Write out exactly the first lines of the listing, ending on the line that contains "agent. This screenshot has width=1920, height=1080.".

Information provided:
# # #

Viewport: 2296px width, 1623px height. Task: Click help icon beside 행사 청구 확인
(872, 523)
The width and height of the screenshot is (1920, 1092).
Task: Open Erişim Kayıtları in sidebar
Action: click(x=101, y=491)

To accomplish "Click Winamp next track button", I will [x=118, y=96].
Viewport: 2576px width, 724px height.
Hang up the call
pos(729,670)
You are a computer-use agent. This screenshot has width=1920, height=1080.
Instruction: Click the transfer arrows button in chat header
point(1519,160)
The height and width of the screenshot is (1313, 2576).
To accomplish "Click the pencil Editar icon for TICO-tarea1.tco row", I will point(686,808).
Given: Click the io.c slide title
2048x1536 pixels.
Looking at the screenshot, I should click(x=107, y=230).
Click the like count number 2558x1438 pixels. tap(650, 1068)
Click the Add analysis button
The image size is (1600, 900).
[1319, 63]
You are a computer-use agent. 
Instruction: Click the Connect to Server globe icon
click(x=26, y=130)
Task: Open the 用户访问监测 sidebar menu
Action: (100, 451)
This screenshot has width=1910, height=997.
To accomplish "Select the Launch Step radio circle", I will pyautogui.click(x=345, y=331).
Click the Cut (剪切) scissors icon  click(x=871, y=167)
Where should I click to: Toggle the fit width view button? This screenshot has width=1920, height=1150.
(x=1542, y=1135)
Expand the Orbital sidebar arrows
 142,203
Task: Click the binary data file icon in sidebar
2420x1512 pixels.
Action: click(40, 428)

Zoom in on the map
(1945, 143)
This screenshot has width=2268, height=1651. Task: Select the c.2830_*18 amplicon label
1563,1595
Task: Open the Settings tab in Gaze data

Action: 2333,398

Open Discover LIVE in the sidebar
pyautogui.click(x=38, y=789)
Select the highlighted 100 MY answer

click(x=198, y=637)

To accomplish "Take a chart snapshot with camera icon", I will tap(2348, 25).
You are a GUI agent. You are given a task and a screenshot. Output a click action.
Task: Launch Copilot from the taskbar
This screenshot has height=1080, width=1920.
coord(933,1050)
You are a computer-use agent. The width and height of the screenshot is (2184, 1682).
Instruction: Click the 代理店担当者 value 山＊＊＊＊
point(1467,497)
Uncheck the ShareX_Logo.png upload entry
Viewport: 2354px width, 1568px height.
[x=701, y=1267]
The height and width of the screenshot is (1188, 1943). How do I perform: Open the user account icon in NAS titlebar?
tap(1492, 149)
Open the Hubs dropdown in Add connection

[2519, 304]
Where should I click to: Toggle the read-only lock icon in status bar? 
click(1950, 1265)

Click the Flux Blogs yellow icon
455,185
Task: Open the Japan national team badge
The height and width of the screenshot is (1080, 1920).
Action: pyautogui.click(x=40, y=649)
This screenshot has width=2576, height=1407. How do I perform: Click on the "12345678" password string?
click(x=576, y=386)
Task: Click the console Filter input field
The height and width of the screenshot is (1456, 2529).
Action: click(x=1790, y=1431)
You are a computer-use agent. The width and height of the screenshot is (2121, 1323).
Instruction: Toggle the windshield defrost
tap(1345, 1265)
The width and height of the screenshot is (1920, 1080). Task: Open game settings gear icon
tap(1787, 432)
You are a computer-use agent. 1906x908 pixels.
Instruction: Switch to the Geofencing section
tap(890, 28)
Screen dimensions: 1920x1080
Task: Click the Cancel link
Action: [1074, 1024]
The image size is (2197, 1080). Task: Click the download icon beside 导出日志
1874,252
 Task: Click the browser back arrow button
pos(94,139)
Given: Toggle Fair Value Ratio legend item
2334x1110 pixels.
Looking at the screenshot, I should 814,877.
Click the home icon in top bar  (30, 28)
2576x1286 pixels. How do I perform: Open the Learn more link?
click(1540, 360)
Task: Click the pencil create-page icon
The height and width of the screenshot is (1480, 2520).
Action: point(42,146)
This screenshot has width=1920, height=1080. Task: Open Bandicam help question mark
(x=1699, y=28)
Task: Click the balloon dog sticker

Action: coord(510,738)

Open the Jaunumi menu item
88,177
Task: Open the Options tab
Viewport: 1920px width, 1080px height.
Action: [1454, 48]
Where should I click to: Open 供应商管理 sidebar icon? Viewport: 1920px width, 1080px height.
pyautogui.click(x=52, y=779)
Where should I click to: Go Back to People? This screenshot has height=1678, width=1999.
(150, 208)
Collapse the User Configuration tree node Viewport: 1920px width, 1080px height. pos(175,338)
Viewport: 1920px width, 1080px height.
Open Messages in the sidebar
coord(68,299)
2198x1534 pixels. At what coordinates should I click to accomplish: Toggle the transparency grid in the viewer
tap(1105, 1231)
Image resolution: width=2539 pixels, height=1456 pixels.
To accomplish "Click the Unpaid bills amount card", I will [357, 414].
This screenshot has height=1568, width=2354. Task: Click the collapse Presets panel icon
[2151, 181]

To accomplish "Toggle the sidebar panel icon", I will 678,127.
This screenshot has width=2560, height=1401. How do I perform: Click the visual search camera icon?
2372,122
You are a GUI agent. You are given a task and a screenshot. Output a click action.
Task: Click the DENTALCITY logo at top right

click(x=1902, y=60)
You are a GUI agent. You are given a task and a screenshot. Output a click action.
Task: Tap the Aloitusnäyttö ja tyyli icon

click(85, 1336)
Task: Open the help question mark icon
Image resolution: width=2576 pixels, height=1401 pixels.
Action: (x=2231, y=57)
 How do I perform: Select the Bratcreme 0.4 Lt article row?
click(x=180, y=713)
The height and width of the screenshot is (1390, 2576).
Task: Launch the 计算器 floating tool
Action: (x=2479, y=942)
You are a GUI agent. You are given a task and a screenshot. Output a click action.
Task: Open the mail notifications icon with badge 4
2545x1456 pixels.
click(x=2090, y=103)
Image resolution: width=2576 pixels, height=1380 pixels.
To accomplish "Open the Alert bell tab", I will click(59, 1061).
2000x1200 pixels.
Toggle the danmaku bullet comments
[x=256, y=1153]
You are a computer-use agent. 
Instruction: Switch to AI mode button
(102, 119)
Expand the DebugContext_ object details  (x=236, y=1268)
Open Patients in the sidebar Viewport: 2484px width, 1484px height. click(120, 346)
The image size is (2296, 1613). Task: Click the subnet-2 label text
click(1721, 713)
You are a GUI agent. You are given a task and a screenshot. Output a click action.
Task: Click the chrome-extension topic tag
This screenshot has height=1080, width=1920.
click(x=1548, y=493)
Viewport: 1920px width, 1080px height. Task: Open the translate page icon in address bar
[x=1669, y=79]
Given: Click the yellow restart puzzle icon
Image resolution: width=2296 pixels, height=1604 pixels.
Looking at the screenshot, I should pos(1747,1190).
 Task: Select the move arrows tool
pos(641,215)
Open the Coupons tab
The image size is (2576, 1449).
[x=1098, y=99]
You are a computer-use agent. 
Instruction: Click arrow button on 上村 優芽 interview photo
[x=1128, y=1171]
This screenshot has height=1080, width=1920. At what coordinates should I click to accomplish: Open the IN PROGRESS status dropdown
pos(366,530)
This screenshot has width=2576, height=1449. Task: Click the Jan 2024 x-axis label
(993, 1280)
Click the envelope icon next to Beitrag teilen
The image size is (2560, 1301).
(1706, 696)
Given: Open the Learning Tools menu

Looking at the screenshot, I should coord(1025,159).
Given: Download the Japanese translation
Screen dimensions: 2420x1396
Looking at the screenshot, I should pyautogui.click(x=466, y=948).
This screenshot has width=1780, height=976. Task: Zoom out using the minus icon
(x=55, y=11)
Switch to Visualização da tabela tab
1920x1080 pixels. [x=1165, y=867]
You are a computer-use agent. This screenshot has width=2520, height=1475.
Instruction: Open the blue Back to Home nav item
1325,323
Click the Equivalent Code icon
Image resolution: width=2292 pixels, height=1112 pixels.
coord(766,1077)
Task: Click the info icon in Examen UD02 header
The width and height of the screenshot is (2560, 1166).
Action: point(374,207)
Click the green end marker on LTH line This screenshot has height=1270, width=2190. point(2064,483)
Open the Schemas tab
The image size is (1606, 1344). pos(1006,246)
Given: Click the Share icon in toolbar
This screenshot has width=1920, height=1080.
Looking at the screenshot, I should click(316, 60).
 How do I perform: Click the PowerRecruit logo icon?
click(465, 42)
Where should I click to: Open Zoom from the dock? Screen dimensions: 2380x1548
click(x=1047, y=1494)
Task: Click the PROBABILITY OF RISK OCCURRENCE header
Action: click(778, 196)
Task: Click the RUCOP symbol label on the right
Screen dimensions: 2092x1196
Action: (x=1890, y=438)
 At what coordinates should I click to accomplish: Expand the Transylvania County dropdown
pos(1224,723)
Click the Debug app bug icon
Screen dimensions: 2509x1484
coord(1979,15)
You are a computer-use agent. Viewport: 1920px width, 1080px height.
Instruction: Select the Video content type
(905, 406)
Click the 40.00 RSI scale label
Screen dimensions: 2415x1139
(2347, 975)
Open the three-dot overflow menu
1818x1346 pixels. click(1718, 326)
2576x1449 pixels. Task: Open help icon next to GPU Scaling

# # #

Result:
Viewport: 2296px width, 1623px height. Task: Click help icon beside 행사 청구 확인
(872, 523)
The width and height of the screenshot is (1920, 1092).
Task: Open Erişim Kayıtları in sidebar
Action: click(x=101, y=491)

To accomplish "Click Winamp next track button", I will [x=118, y=96].
Viewport: 2576px width, 724px height.
Hang up the call
pos(729,670)
You are a computer-use agent. This screenshot has width=1920, height=1080.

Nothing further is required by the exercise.